Purpose of review
Migraine is the second leading cause of years lived with disability after back pain. Poor tolerability, contraindications, drug–drug interactions and efficacy limited to a subpopulation make new approaches necessary for the acute and preventive treatment of migraine. The study of the calcitonin-gene-related peptide (CGRP) pathway over the last decades is a good example of translational medicine leading to directed therapies for patients.
After some of the first-generation CGRP receptor antagonists, gepants, were not fully developed because of hepatotoxicity, the second generation of gepants have shown efficacy, safety and tolerability in recent clinical trials.

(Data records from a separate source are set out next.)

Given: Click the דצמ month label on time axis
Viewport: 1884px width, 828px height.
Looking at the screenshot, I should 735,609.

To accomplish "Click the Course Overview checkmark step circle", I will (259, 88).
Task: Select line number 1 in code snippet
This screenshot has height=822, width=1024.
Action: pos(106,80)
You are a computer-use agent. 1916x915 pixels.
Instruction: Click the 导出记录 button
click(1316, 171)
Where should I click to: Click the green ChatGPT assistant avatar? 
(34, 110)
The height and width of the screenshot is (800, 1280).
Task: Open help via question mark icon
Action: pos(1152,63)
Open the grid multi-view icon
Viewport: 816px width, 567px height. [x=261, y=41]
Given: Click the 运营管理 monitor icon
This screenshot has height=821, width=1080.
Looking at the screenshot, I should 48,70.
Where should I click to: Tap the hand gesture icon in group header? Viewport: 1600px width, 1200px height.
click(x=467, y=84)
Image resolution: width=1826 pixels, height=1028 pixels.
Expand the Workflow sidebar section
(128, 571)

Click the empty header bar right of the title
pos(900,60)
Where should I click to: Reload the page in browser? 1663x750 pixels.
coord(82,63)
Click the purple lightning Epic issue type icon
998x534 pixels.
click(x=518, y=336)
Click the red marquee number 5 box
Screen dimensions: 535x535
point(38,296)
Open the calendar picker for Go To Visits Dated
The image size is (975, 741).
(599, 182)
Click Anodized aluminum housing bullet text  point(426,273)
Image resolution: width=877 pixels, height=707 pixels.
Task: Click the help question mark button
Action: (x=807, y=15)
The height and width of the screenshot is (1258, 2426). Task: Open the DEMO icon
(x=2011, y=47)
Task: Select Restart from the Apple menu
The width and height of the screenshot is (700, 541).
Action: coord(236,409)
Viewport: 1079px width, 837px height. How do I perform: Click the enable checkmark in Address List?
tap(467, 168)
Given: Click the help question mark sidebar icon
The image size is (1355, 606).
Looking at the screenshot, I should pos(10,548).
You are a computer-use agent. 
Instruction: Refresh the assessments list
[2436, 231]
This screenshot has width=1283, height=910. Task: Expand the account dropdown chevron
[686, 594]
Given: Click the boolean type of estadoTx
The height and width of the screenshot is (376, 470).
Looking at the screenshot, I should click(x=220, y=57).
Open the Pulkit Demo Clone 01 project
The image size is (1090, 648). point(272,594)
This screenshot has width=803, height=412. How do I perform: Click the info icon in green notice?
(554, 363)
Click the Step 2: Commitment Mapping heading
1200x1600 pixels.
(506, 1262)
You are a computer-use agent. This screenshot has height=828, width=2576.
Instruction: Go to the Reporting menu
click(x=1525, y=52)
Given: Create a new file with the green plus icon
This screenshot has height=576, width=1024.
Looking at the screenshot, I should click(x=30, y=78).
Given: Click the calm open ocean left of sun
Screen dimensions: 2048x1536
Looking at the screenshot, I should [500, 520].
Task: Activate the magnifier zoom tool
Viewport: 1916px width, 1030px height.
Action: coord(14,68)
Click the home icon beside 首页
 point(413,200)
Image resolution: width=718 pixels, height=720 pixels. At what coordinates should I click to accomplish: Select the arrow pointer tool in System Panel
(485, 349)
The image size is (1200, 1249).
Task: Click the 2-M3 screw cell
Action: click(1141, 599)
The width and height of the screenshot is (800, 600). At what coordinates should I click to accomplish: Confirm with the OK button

Both rimegepant and ubrogepant have published positive randomized placebo-controlled clinical trials data. Vazegepant is the first intranasal gepant for the acute treatment of migraine and has announced a positive phase II/III study. Daily rimegepant use has preliminary data to suggest efficacy. Atogepant has shown efficacy in migraine prevention in a phase II/III study. Most importantly, hepatotoxicity has not been reported in specifically designed phase I studies or long-term extension studies, with rimegepant or ubrogepant, or in a preventive study with atogepant. Given the preventive effect, it seems likely that gepants will not lead to medication overuse headache. They will likely have no cardiovascular warnings. Because of the particular benefit gepants may represent for these groups of patients, specific studies in patients with medication overuse headache, as well as those with comorbid cardiovascular diseases, would be of considerable interest.